La cronaca. Buon approccio della Sangiustese che squilla dopo pochi minuti con il tiro da fuori di Tascini, para a terra Tavoni. È l’avvisaglia del vantaggio locale, che giunge al 13′: scambio al limite dell’area tra Cheddira e Villa il quale serve il compagno che entra in area e la piazza alle spalle di Tavoni. I rossoblu spingono e Tascini sfiora il raddoppio sempre dalla distanza, solo una deviazione impercettibile di un giocatore ospite gli nega il gol. Soltanto a metà primo tempo la Jesina si affaccia nel versante calzaturiero, il colpo di testa di Trudo non impensierisce Chiodini. Il quale due minuti dopo è chiamato ad un grande intervento sul tentativo di copertura di Camillucci, pressato da Parasecoli, verso la propria porta. I tentativi della Jesina ottengono il risultato sperato al 26′, quando Trudo si invola e Patrizi lo stende al limite dell’area. Dal seguente calcio piazzato Gremizzi inventa una parabola imprendibile per l’estremo locale. La risposta della Sangiustese non si fa attendere e alla mezz’ora Cheddira, tra la morsa della difesa ospite, riesce a colpire il palo sugli sviluppi di un corner. Dieci giri di lancette e Trudo calcia da fuori un diagonale insidioso ma non decisivo. Il secondo tempo è molto bloccato, con le squadre che lottano principalmente a centrocampo e le occasioni, di conseguenza, latitano. Il primo a provarci (57′) è Scognamiglio direttamente su punizione, fuori di poco. Il momento più importante, e che deciderà le sorti del match, accade al 63′: Sassaroli stende in area un’imprendibile (e migliore in campo) Cheddira, dal dischetto Tascini supera Tavoni nonostante quest’ultimo intuisca l’angolo in cui il pallone va ad infilarsi. Non succede più nulla fino al termine, la Jesina non riesce a pungere e la Sangiustese torna a gioire davanti al proprio pubblico.

Il tabellino:

SANGIUSTESE (4-2-3-1): Chiodini 6; Marfella 6, Patrizi 6,5, Scognamiglio 6,5, Calamita 6; Camillucci 7, Perfetti 6,5; Angelillo 6,5 (45′ s.t. Porfiri s.v.), Tascini 7, Cheddira 7,5; Villa 7 (31′ s.t. De Reggi 6,5). A disp.: Schiavoni, Enow, Buaka, Armellini, Moretti, Yattara, Boutlata. All.: Senigagliesi.

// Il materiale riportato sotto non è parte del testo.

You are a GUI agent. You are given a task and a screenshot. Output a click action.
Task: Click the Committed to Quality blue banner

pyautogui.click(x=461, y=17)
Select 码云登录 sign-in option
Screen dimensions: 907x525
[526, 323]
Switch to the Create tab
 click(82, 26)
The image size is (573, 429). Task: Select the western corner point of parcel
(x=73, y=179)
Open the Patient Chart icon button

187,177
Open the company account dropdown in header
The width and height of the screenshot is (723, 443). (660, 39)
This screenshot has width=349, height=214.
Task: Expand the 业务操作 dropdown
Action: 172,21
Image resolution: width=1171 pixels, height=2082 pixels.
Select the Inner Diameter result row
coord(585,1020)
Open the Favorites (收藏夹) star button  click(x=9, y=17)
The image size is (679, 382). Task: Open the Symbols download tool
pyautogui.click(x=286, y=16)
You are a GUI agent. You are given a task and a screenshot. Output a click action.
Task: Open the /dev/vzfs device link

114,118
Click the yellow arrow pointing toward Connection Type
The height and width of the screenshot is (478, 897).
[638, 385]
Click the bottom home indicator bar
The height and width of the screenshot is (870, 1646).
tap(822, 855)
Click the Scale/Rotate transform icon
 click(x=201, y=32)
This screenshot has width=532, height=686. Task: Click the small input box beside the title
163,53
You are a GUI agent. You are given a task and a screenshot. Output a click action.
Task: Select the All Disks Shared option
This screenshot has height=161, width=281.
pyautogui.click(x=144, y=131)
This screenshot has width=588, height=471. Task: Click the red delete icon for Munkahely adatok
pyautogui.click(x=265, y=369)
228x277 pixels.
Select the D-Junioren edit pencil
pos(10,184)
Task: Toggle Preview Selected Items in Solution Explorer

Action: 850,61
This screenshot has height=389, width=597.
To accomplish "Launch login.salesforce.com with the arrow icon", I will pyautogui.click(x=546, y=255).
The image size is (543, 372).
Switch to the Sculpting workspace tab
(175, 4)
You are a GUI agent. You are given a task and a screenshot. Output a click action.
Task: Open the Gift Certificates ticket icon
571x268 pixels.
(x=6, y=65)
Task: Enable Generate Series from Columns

JESINA (4-1-4-1): Tavoni 6; Sassaroli 5 (20′ s.t. Silvestri 5,5), Giorni 5, Gremizzi 6, Anconetani 5,5; Carotti 6; Cameruccio 5,5 (20′ s.t. Pierandrei 5,5), Zannini 6 (40′ s.t. Giovannini s.v.), Magnanelli 5, Parasecoli 5,5; Trudo 6,5. A disp.: Bolletta, Serantoni, Calcina, Montuori, Aprile, Valdes. All.: Di Donato.

TERNA ARBITRALE: Paolucci di Lanciano (Ravaioli di Forlì – Scardovi di Imola)

RETI: 13′ p.t. Cheddira, 26′ p.t. Gremizzi, 18′ s.t. Tascini (rig.).

NOTE: osservato un minuto di raccoglimento prima del match per ricordare la scomparsa di Davide Astori. Spettatori: 250 circa. Ammoniti: Patrizi, Trudo, Sassaroli, Carotti, Magnanelli, Porfiri. Angoli: 4-1. Recupero: 4′ (1’+3′).